Work item -
Scan the records below for the word "agent". Copy each line where it appears.

Collected data entries:
##############################

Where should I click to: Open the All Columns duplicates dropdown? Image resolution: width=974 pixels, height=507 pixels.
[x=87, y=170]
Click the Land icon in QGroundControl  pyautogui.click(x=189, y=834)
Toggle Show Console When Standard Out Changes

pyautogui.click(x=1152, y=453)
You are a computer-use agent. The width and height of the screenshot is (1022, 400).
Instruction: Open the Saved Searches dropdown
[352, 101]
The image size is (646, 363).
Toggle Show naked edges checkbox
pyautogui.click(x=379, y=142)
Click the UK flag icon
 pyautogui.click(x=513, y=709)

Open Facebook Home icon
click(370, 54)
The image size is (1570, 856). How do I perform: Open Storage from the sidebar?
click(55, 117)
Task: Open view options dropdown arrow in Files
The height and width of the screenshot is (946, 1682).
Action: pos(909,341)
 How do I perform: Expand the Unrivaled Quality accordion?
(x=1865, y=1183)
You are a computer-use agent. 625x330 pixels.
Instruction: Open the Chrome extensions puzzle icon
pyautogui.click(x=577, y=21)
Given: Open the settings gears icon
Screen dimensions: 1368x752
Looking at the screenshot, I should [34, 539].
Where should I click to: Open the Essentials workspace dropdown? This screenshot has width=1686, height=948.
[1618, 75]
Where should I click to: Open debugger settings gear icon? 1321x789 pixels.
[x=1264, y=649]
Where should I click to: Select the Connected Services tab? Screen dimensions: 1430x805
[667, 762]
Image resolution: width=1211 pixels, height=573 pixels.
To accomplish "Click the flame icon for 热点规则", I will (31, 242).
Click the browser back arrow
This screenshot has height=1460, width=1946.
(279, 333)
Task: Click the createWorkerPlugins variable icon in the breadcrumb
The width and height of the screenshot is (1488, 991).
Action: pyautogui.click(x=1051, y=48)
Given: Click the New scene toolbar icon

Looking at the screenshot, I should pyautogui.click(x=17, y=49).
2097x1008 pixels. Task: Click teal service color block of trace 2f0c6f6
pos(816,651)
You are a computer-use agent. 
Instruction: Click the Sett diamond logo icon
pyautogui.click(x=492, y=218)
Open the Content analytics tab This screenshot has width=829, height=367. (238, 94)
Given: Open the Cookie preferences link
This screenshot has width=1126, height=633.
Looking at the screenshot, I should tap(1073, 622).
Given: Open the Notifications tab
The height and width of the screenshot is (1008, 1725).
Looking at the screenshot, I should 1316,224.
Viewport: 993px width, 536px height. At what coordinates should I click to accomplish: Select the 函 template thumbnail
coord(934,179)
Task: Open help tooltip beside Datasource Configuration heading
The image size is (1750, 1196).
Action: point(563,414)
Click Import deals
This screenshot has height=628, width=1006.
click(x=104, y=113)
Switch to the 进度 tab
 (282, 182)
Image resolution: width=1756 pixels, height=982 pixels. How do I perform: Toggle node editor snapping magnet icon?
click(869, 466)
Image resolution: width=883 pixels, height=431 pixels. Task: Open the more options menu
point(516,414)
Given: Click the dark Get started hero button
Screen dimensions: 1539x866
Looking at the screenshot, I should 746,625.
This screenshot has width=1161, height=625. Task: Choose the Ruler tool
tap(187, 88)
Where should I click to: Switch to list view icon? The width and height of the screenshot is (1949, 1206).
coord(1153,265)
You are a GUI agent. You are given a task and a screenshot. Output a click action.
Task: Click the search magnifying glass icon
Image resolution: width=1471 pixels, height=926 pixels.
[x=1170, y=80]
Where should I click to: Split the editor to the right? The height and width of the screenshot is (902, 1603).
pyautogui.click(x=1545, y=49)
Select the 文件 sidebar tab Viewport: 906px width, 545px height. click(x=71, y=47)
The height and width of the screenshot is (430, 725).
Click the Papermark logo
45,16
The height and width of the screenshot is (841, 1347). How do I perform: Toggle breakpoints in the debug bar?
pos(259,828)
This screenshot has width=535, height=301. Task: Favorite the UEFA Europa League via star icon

##############################

Answer -
You are a computer-use agent. The width and height of the screenshot is (1022, 400).
You are a computer-use agent. 625x330 pixels.
You are a computer-use agent. 
You are a GUI agent. You are given a task and a screenshot. Output a click action.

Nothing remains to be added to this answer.